CONSIGNES DE L'EXERCICE:
**a)** Répondez aux questions suivantes à partir du texte sur Ernest Solvay.
(i) Par qui et à quelle date ce texte a-t-il été publié ?
(ii) Quelle profession et quelle nationalité le texte attribue-t-il à Ernest Solvay ?
(iii) Qu'Ernest Solvay crée-t-il un peu partout dans le monde pour appliquer sa morale ?
**b)** Recopiez mot pour mot le passage du texte sur Ernest Solvay compris entre « Au début de » et « du moloch productiviste. », ces deux passages inclus.
**c)** Rédigez la suite du texte sur Ernest Solvay en reprenant après sa dernière phrase.

TEXTE DE L'EXERCICE:
——

Publié le 01/10/1998 par Philippe Simon / Catégorie: Critique

La nostalgie, camarade


Au début de ce siècle, l'industriel belge Ernest Solvay développe une théorie radicale de la vie sociale basée essentiellement sur la productivité et le rendement maximum. "Le bien est tout ce qui favorise la production intégrale et le mal tout ce qui la contrarie".
Cette "nouvelle" morale, Ernest Solvay va la mettre en pratique en créant un peu partout dans le monde des phalanstères voués au culte totalitaire du moloch productiviste.

——

SECTION DES DONNÉES:
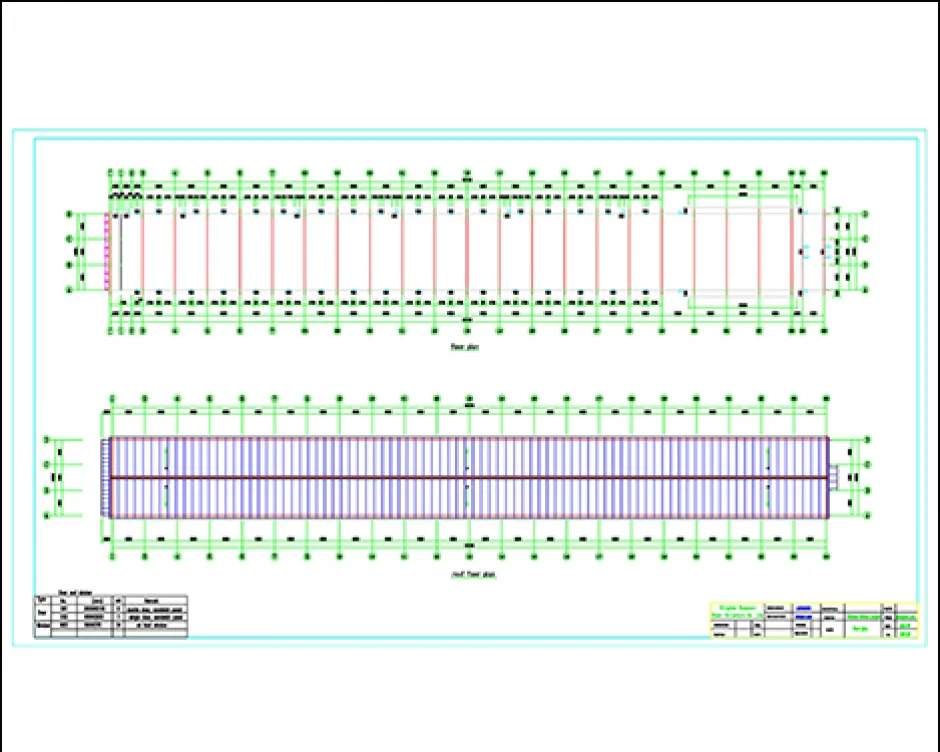Click the bottom-left grid bubble of roof plan
This screenshot has width=940, height=752.
click(x=112, y=555)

——

VOS RÉPONSES ÉCRITES:
**a)**
(i) Par Philippe Simon, le 01/10/1998.
(ii) Il est industriel et belge.
(iii) Des phalanstères.

**b)**
Au début de ce siècle, l'industriel belge Ernest Solvay développe une théorie radicale de la vie sociale basée essentiellement sur la productivité et le rendement maximum. "Le bien est tout ce qui favorise la production intégrale et le mal tout ce qui la contrarie".
Cette "nouvelle" morale, Ernest Solvay va la mettre en pratique en créant un peu partout dans le monde des phalanstères voués au culte totalitaire du moloch productiviste.

**c)**
Le Petit bout du monde de Xavier Lukomski

Il conçoit ces communautés comme des gros villages centrés autour de l'usine avec un quartier ouvrier, des rues pour les contremaîtres, une allée où résident les ingénieurs et un peu à l'écart, la maison villa du patron. Pour éliminer ce qui pourrait mettre en cause, voire enrayer la production, il établit des règles visant à contrôler la vie sociale autant que privée de tout un chacun, créant ainsi un système hiérarchisé où chaque groupe social est défini et cloisonné par sa fonction au sein de l'entreprise. Pour rendre viable cet univers en vase clos, il crée l'usine assistance et assure la gratuité des biens et des services à tous les travailleurs : logement, fournitures, soins médicaux, enseignement, service funèbre, etc. En retour il exige une obéissance et une soumission aveugle à l'idéologie et aux lois de son modèle.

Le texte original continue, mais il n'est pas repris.